2020 Toyota 200 presented by Crosley Brands
- Date: September 19, 2020
- Official name: 25th Annual Toyota 200 presented by Crosley Brands
- Location: Winchester, Indiana, Winchester Speedway
- Course: Permanent racing facility
- Course length: 0.5 miles (0.805 km)
- Distance: 200 laps, 100 mi (160 km)
- Scheduled distance: 200 laps, 100 mi (160 km)
- Average speed: 69.471 miles per hour (111.803 km/h)

Pole position
- Driver: Ty Gibbs; / Joe Gibbs Racing
- Time: 15.685

Most laps led
- Driver: Ty Gibbs / Joe Gibbs Racing
- Laps: 199

Winner
- No. 18: Ty Gibbs / Joe Gibbs Racing

Television in the United States
- Network: MAVTV
- Announcers: Bob Dillner, Jim Tretow

Radio in the United States
- Radio: ARCA Racing Network

= 2020 Toyota 200 presented by Crosley Brands =

The 2020 Toyota 200 presented by Crosley Brands was the 17th stock car race of the 2020 ARCA Menards Series season and the 25th iteration of the event. The race was held on Saturday, September 19, 2020, in Winchester, Indiana at Winchester Speedway, a 1⁄2 mile (0.80 km) permanent, oval-shaped, high-banked racetrack. The race took the scheduled 200 laps to complete. At race's end, Ty Gibbs of Joe Gibbs Racing would dominate the race, winning his seventh career ARCA Menards Series win and his fifth of the season. To fill out the podium, Michael Self of Venturini Motorsports and Bret Holmes of Bret Holmes Racing would finish second and third, respectively.

== Background ==
Winchester Speedway is a half-mile paved oval motor racetrack in White River Township, Randolph County, just outside Winchester, Indiana, approximately 90 miles (145 km) northeast of Indianapolis. It seats 4000 spectators. It is also known as the "World's Fastest 1/2 mile".

The track's 37 degree banking is one of the steepest in motorsports, and the highest-banked active racetrack in the country. Notable drivers that raced at Winchester include Rusty Wallace, Mark Martin, Jeff Gordon, Tony Stewart, Ryan Newman, Sarah Fisher and Chase Briscoe.
· · · ·
Written task - Please give the race summary again, starting with "Television in the" and going on through "and third, respectively.", and substitute "top three" for "podium".
· · · ·
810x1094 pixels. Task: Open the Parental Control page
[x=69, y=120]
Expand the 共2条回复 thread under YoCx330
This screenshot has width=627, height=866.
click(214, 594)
· · · ·
Reply to the task -
Television in the United States
- Network: MAVTV
- Announcers: Bob Dillner, Jim Tretow

Radio in the United States
- Radio: ARCA Racing Network

= 2020 Toyota 200 presented by Crosley Brands =

The 2020 Toyota 200 presented by Crosley Brands was the 17th stock car race of the 2020 ARCA Menards Series season and the 25th iteration of the event. The race was held on Saturday, September 19, 2020, in Winchester, Indiana at Winchester Speedway, a 1⁄2 mile (0.80 km) permanent, oval-shaped, high-banked racetrack. The race took the scheduled 200 laps to complete. At race's end, Ty Gibbs of Joe Gibbs Racing would dominate the race, winning his seventh career ARCA Menards Series win and his fifth of the season. To fill out the top three, Michael Self of Venturini Motorsports and Bret Holmes of Bret Holmes Racing would finish second and third, respectively.